Evet, farklı görüşler, farklı beklentiler, farklı iddialar olabilir, tutup biz de böyle realiteden uzak bir beklenti içine girmiyoruz, onu da söyleyelim ancak şunu net bir şekilde söyleyebilirim; çözüm sürecinin bitmesi sadece Türkiye'deki politikayla alakalı olmadı, dış politikaya da bu durum yansıdı. Irak'ta Kürdistan Bölgesel Yönetimiyle ihracat gerçekleşti ve ilişkiler en iyi seviyedeyken, oradaki halkın bir referandum talebi bile bu Hükûmet tarafından, iktidar tarafından kabul görmedi.

Aslında, evet, tepkiler olabilir ya da kabul edilmeyebilir ancak oradaki halkın kendi iradesinin oluşması sonucunda buna karar verilmeli. Biz bu meseleyi nasıl barış yoluyla çözebiliriz, toplumsal barışı nasıl sağlayabiliriz şeklinde harcanması gereken enerji, yine bir şiddet sarmalında, dediğim gibi, daha ben doğmadan var olan bu sorun maalesef ki çocuklarımıza, torunlarımıza kadar bile sirayet edebilir, temennim odur ki en yakın zamanda bu durumun önüne geçilebilir.

Sayın Bakanımız da değindi. Yine, bahsettiğimiz gibi, Zaho'dakiler, Duhok'takiler de bizim soydaşlarımız, Afrin'dekiler de bizim soydaşlarımız. Açık ve net söyleyeyim, onlara karşı geliştirilen bu politika, bizleri duygusal olarak da etkiliyor, onu net bir şekilde söyleyeyim. Duygusal olarak da bizi bu kadar etkiliyorken, bu ülkede umutlu olabilmenin çok da mümkün olmadığı bölgeye tamamıyla yansımış durumda ama her şeye rağmen biz bu umudumuzu kaybetmeden yine burada siyaset yapmaya çalışıyoruz, tek temennimiz de çözüm odaklıdır, onu net bir şekilde söyleyeyim. Dün de söyledim.
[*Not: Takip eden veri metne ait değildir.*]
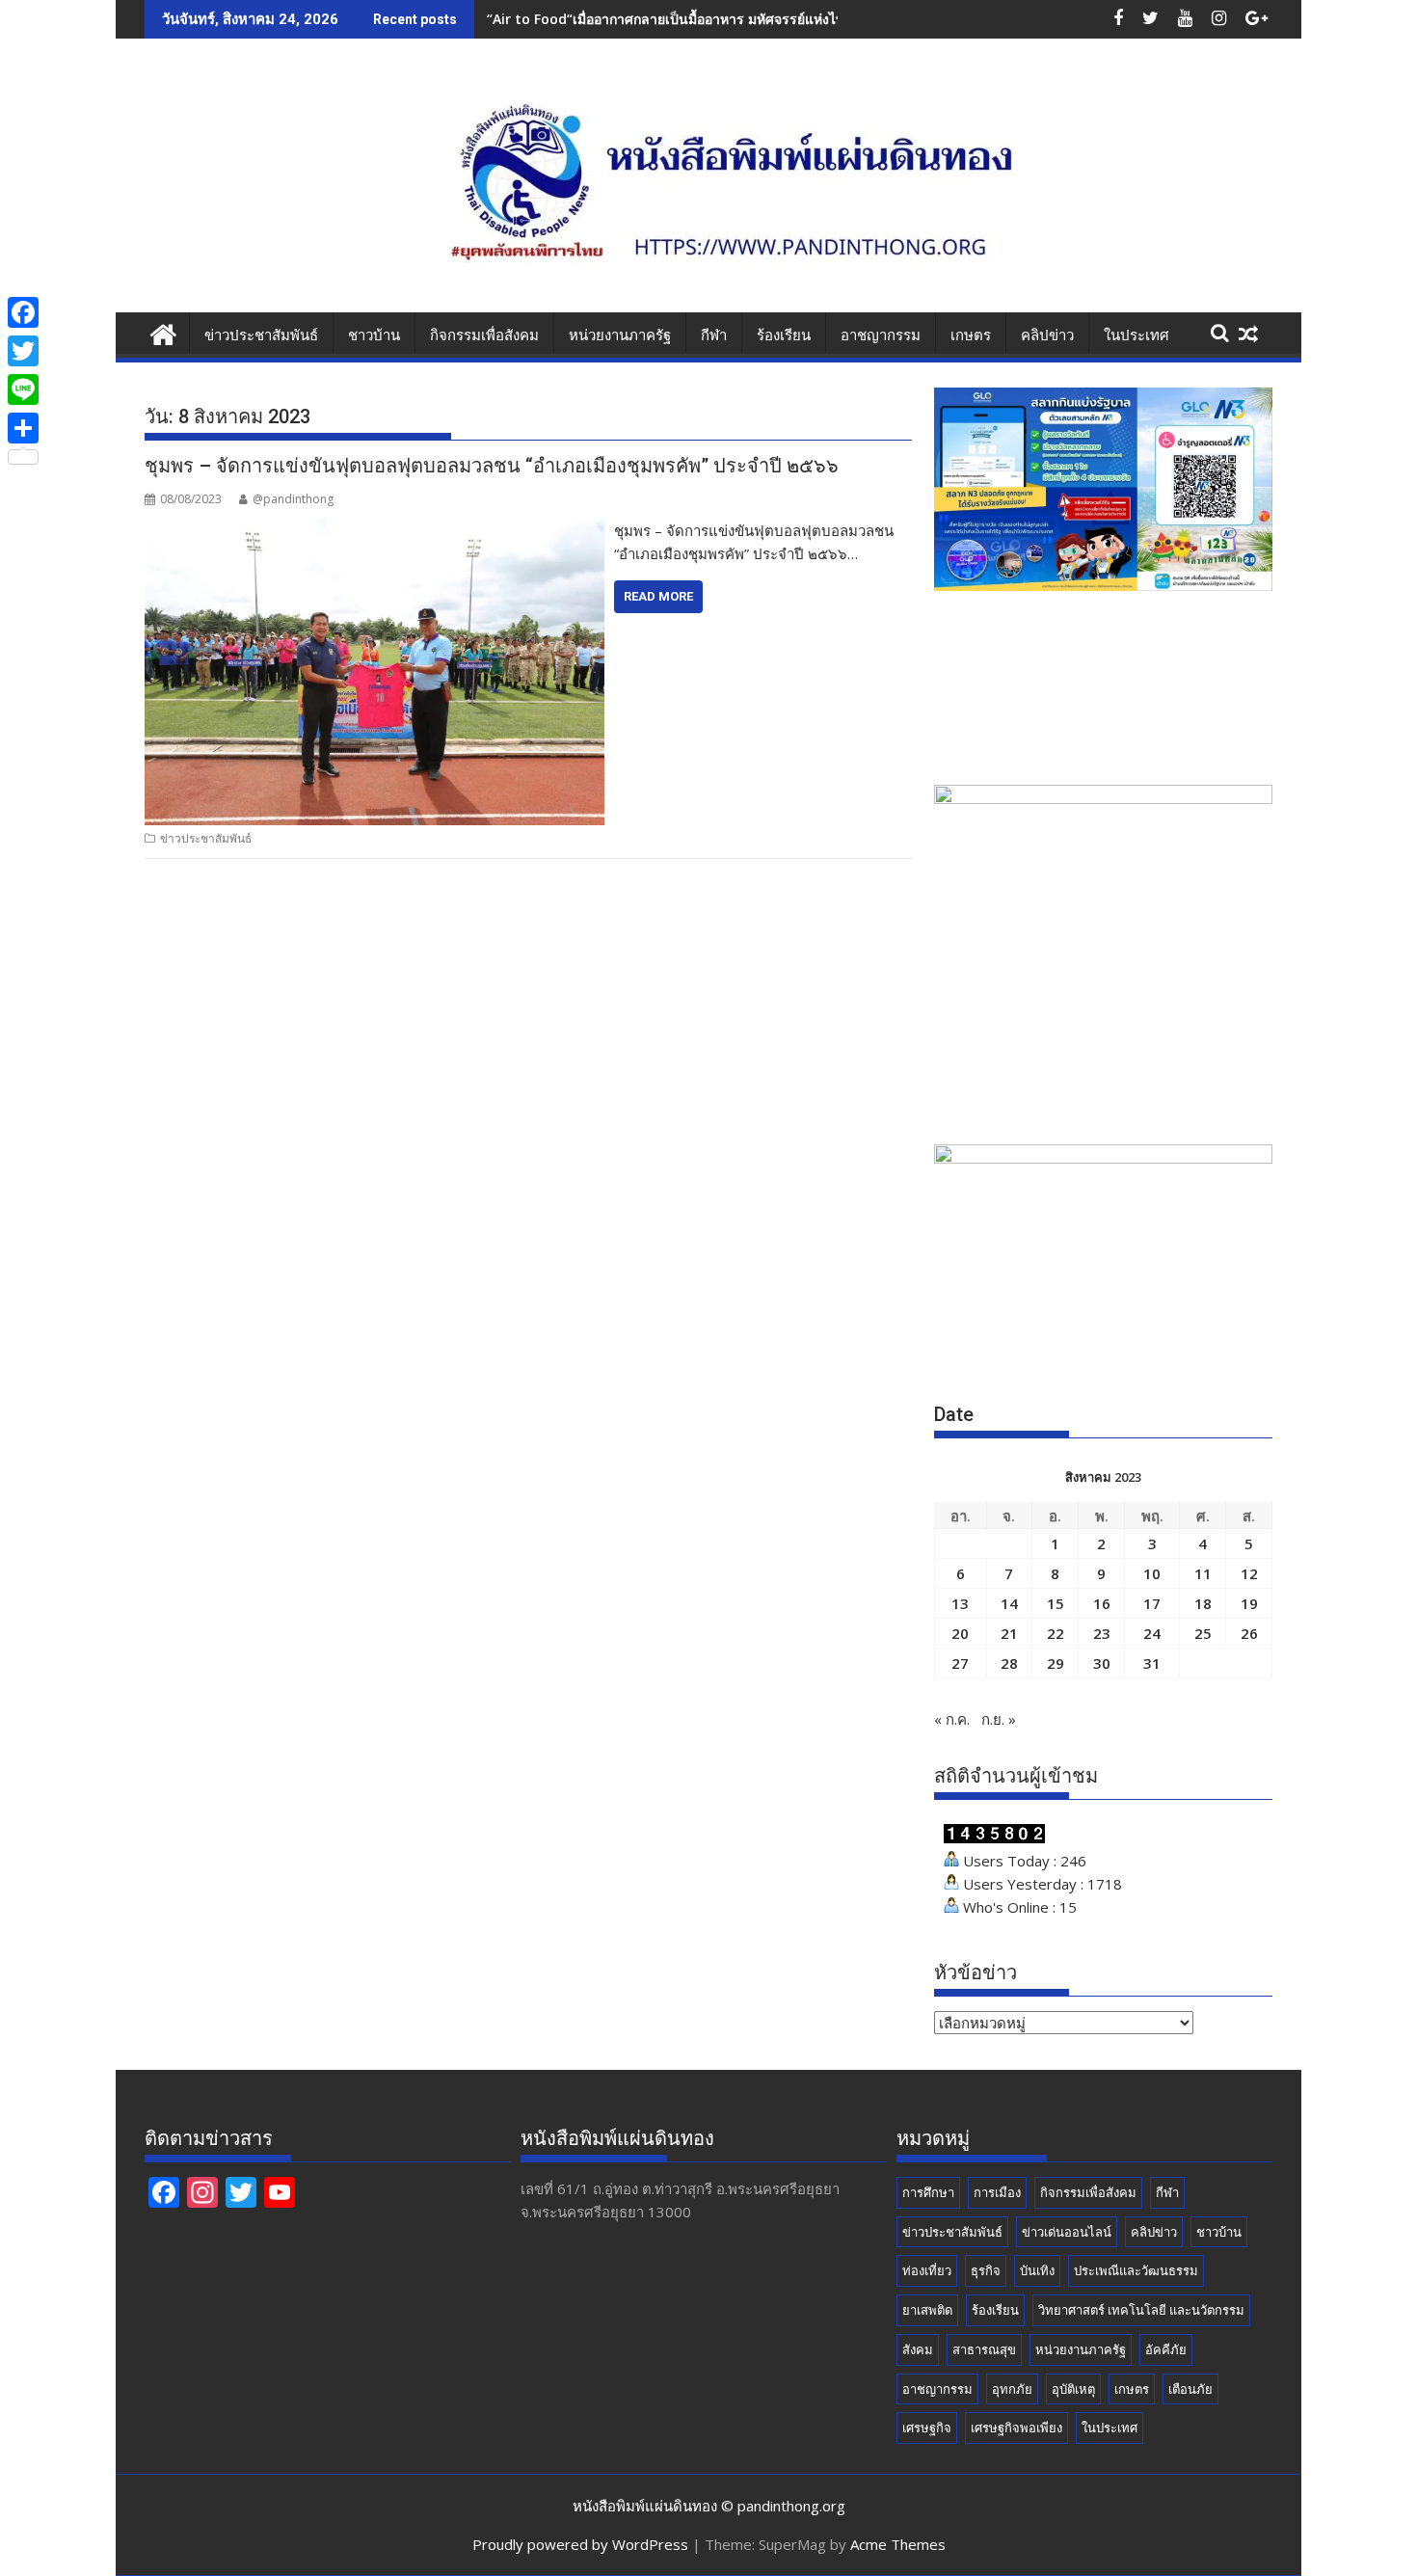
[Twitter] (23, 351)
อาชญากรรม (881, 335)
Şu an hakikaten bazen kendimi sorguluyorum. Ya, gerçekten bizim çok kötü emellerimiz mi var? Biz başkasının hakkına hukukuna halel getirmek ya da ele geçirmek gibi bir düşünceye mi sahibiz? Hayır, gerçekten değiliz. Bu ülkede, sadece demokrasiyle tüm sorunlarımızı çözmek istiyoruz. "Sorun yok." diyen arkadaşlar var; emin olun, sorun var. Bir şeye "yok" deyince yok olmuyor. En basitinden şunu söyleyeyim, yine Sayın Bakan da değindi. Şu an, Türkiye, kendi vatandaşı olan Kürt halkının, soydaşlarının yaşadığı bölgelere düzenlediği operasyonlarda, örneğin Afrin operasyonunda, hakikaten çetevari gruplarla birlikte oralara girdi ve o çetelerin fidye, adam kaçırma, keyfî tutuklamalar ya da maalesef, orada yaşayanların namusuna, ırzına göz dikme şeklinde birçok eylemi oldu. Bunlar Birleşmiş Milletlerin de Uluslararası Af Örgütünün de raporlarına yansıdı. Bu durum birçok vekil tarafından da bilinmekte.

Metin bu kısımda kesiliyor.